The task: Restate the listing below word for word, pictures excluded.

Data shown:
+ + + + +

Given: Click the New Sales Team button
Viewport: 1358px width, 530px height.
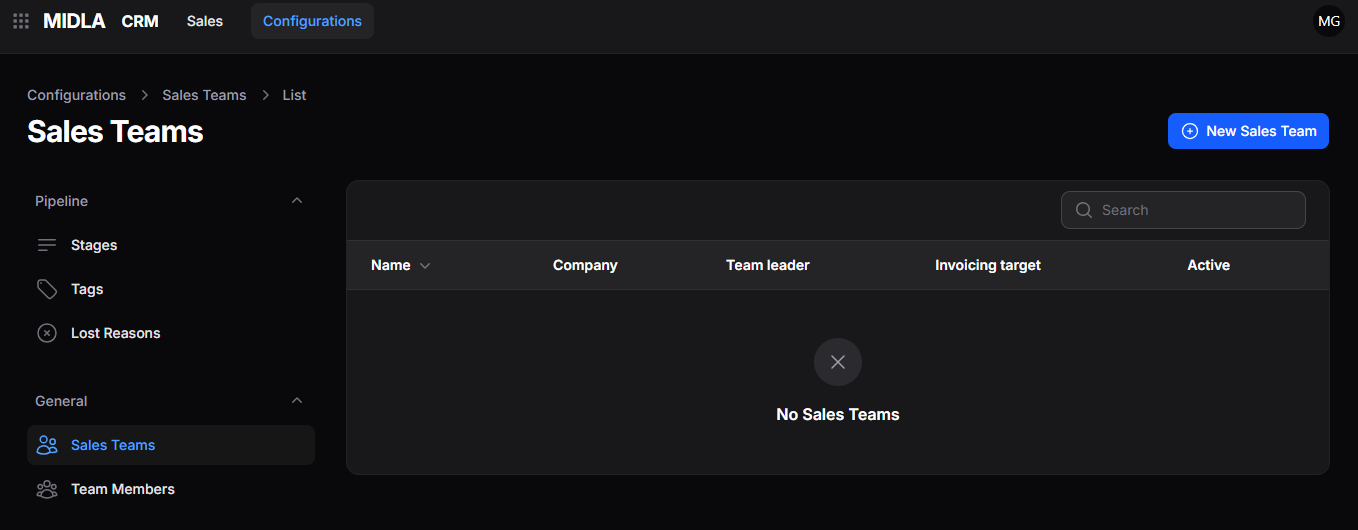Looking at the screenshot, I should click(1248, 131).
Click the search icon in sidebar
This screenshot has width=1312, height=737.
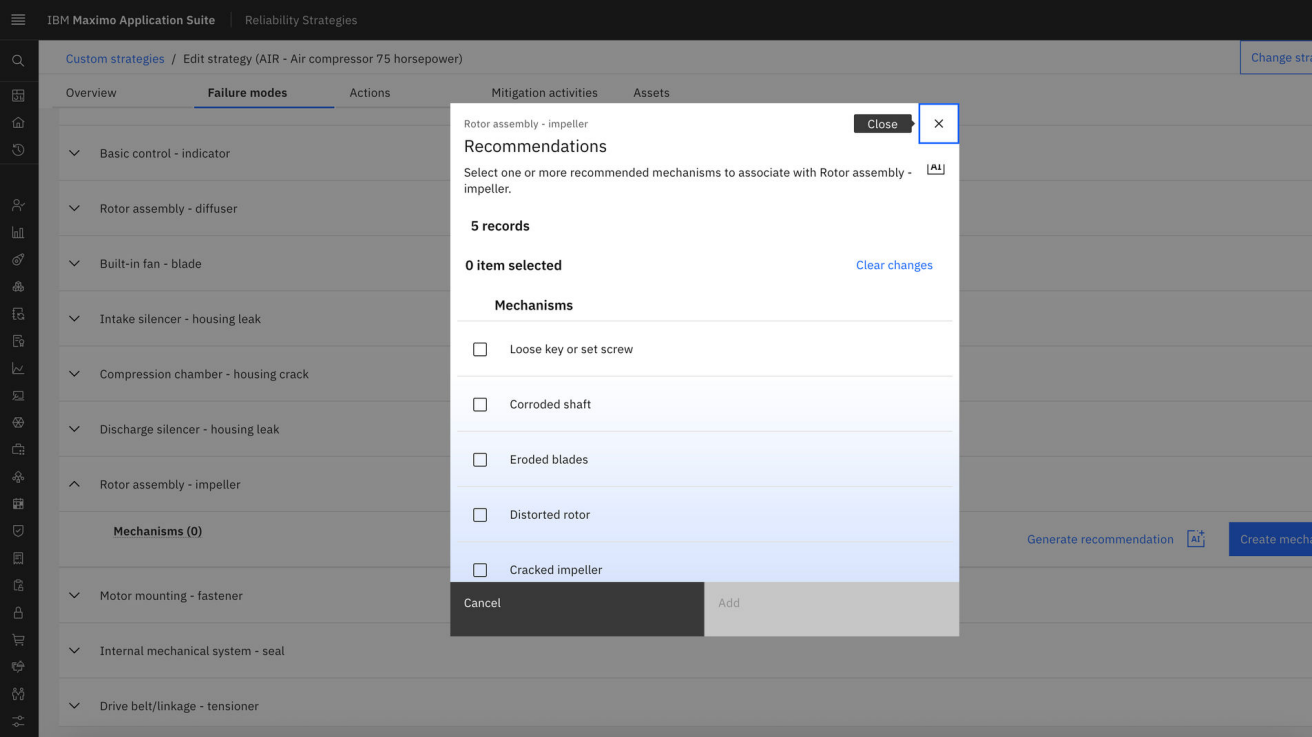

+ + + + +

Answer box:
Given: Click the New Sales Team button
Viewport: 1358px width, 530px height.
Looking at the screenshot, I should click(1248, 131).
Click the search icon in sidebar
This screenshot has width=1312, height=737.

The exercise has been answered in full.